As the figure twists, its left shoulder rises up off the surface as a transition to the left arm and pen which will be the most three dimensional. The left pectoral is where I add the first two-way blend for three dimensional modeling. A two-way blend consists of two elements filled with gradations that are then blended together. This allows the color to change in two different directions creating a highly three dimensional effect. I typically create these two-way blends in multiple sections as well. In the pectoral, you can see that there are four main shapes, each pair is blended together creating three blends that flow together. This allows flowing through many intermediate colors, rather than simply blending between only two flat colors. I added highlights to the left shoulder to help make the transition to the chrome of the left hand and the high-tech illustration pen.

Polished Chrome

The toughest part of the illustration was the chrome arm. I created this section using the same technique of blended graduated fills, but this time needed to orchestrate many more blends to simulate the reflections in the chrome surface. First I worked on the shape of the arm itself. Once I was satisfied with the overall shape, I added new blends to simulate the spaces between the fingers and the multicolored highlights. This is where FreeHand really shines. When modeling a blended shape in FreeHand you can option click on one of the two ends of the blend, modify the shape and the group will automatically reblend itself on the fly. When editing these shapes I’ll typically lower the blend steps to 2 or 3 for faster redraw, then when I’m done, I’ll crank them up to 20 or 30 steps per blend.

Achieving Photo-Realism

The illustration of the pen itself was more time consuming, but not as tough as the chrome arm because all the shapes are geometric which makes them easier to work with. I used many of the same techniques of blended gradations to create the photo-realistic image. I wanted the tip of the pen to look as realistic as possible, so I used many more subtle blends to help give it a sense of depth and realism. Notice the reflections of the chrome cylinders of the tip in the black disks. These small, subtle touches take time, but add dramatically to the overall effect.

Notice that in the keyline view, all you see are the basic shapes. Most of the shapes have details pasted inside them. This is another area where FreeHand really excels. In some programs the keyline would look like a dense mess, you would be unable to distinguish anything because there would be far too many lines.

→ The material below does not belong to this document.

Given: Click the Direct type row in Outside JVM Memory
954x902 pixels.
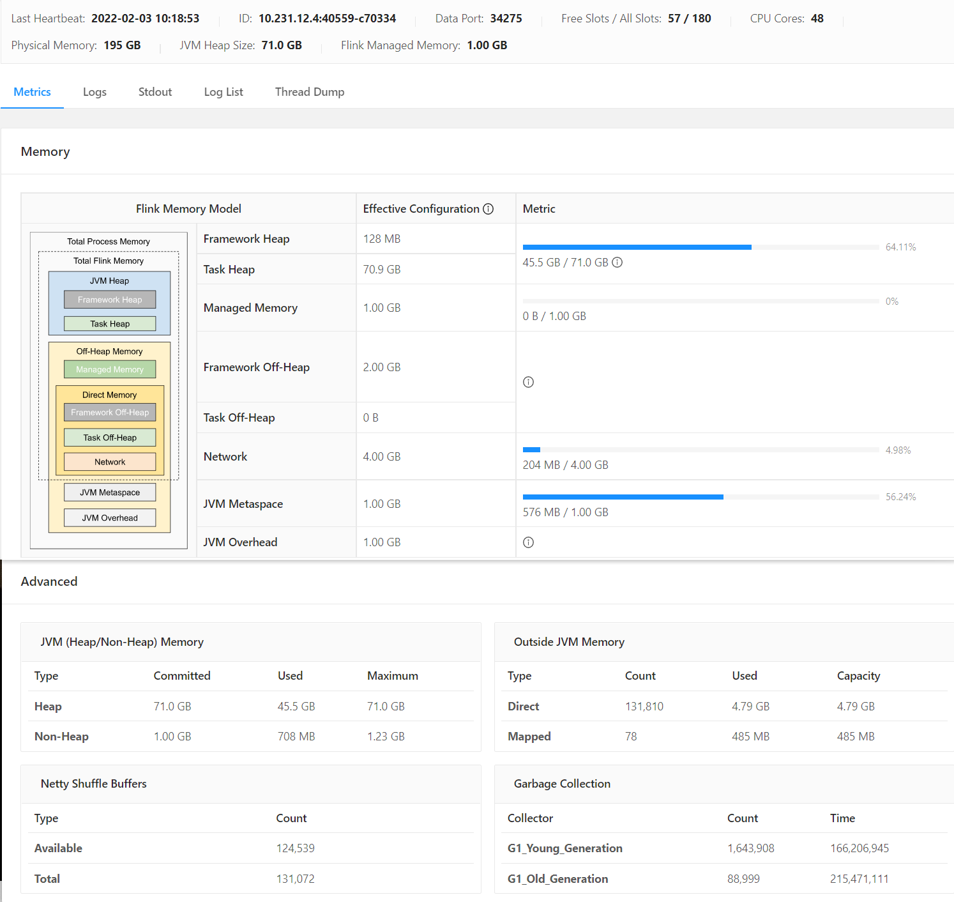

FreeHand hides the contents of each shape to reduce screen clutter, which helps dramatically in complex illustrations.

Casting Shadows in PostScript


To create the shadows, I auto-traced the figure first. I skewed and scaled portions of the resulting shape, keeping the tip of the finger and the tip of the toe, close to their starting points. The portions of the figure that were further above the plane were skewed further. Then I auto-traced the pen and skewed and scaled it as well. I finally used the union tool to tie the two shadows together.

The final step of the illustration was to create the shadow of the pen that falls across the body. I first drew one large shape where the shadow would fall. Then I cloned all the shapes of the body that are under the shadow and darkened each of them. These new darker shapes I then paste inside the shadow shape. I set this shape to have no stroke or fill. This results in a single shadow with edges that I can interactively edit, effectively changing the area of the body that is in shadow. This effect can be quite convincing to simulate shadows, or with lighter shapes it can be used to simulate lighting effects.